Fortunately for his sake, Bose had developed connections with important figures in Japan’s pan-Asian movement, and a sympathetic journalist from the Tokyo Asahi Shimbun covered his plight. Among the many newspaper readers who had been moved and angered by the article were Aizo and Kokko Soma, the couple who owned and ran Nakamuraya.
The nearest equivalent to Nakamuraya in today’s world would be a hipster restaurant with a gallery and live music space. In the words of Richard Nathan, writer and publisher of the Red Circle imprint, the Somas were “a dynamic and radical couple…. Their circle included activists, poets, and university professors as well as artists — locals, returnees, and non-Japanese alike.”
They actively supported artists that they respected by offering studio space and lodgings in an annex behind the bakery. It was there that famed painter Tsune Nakamura created the portrait of their 15-year-old daughter Toshiko which hangs in the alcove of the curry restaurant. The infatuated Tsune also completed several more portraits of the girl, including a nude study, which was highly esteemed by critics, but not by her Christian school teachers.
Another member of their salon was the sculptor Rokuzan, who had studied under Rodin in Paris, thanks to financial support from the Somas. Like many artists of the era, he died young. His last work was an erotically charged female figure which bore an uncanny resemblance to the woman he was in love with, Kokko Soma herself.
High-speed to Sanctuary
It was the Somas who provided a safe house for Bose when he was a day away from being forcibly expelled from Japan.
The plan was devised by Mitsuru Toyama, a powerful political fixer who was a committed pan-Asianist and head of the Black Dragon Society, so named after the Chinese word for the Amur River. Toyama and his friends had already supported several political exiles in Japan, including “Father of the Chinese Nation” Sun Yat-sen and anti-colonial activists from the Philippines and Vietnam.

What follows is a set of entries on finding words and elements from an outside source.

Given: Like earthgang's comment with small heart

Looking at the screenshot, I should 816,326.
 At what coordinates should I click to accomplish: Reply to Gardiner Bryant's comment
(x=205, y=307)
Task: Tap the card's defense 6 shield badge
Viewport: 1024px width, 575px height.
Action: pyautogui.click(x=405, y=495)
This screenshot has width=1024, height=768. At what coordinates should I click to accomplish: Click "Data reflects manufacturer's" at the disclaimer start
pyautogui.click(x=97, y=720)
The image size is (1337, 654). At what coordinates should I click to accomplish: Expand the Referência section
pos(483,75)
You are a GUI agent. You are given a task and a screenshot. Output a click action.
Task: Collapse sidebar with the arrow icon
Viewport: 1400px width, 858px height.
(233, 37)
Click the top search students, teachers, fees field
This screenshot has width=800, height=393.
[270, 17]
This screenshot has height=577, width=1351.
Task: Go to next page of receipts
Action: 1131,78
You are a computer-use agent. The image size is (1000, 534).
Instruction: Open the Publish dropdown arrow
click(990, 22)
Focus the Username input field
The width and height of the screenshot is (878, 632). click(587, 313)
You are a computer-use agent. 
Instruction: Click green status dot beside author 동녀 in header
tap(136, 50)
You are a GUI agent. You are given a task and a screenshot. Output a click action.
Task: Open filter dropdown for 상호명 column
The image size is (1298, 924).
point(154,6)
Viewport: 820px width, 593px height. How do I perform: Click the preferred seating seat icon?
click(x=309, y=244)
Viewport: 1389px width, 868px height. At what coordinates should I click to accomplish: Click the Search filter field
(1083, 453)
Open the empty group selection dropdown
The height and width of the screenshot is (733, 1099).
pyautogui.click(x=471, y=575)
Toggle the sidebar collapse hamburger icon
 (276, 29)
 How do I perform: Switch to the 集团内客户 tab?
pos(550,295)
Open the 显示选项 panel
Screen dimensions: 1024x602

The plan to whisk Bose away from under the noses of the authorities was beautifully simple. The Japanese police took Bose and his compatriot Gupta to a farewell dinner at Toyama’s house in what is now the grounds of the American embassy. As is the Japanese custom when entering a residence, the two Indians left their shoes in the lobby, where they were in plain view of the waiting Japanese police.
What the cops did not know was that, after a few rounds of sake, Bose and his friend had donned alternative footwear and slipped into the grounds of the next-door house, owned by one of Toyama’s friends. Another friend was the proud possessor of one of the few high-speed cars in Japan at the time. Before the cops knew what was up, the two Indian nationalists had arrived at Nakamuraya in Shinjuku, where they were bundled into the annex.
As far as the authorities were concerned, the fugitives had disappeared into thin air.
In due course, Gupta, who was not facing serious charges, gave himself up and left for the United States, but Bose spent three years moving from safe house to safe house. It should have been easy to trace an Indian in Taisho-era (1912-1926) Japan, but the formidable Toyama, who had himself been jailed as a young man for anti-government violence, knew how to keep the secret intact.
The Somas’ young daughter, Toshiko, was enlisted as an inconspicuous bearer of messages to and from Bose. That gave Toyama an idea: What if Bose were to marry Toshiko?
Kokko had refused to accept the penniless and consumptive painter, Tsune Nakamura, as a suitable match for her daughter. On the face of it, an Indian on the run from the police was an even worse bet. According to Takeshi Nakajima, Bose’s Japanese biographer, Kokko left the decision to her daughter, explaining that it would be no ordinary marriage and might end in disgrace or death.
Toshiko’s answer: “I know that. You and father are worried, but please let me go ahead.”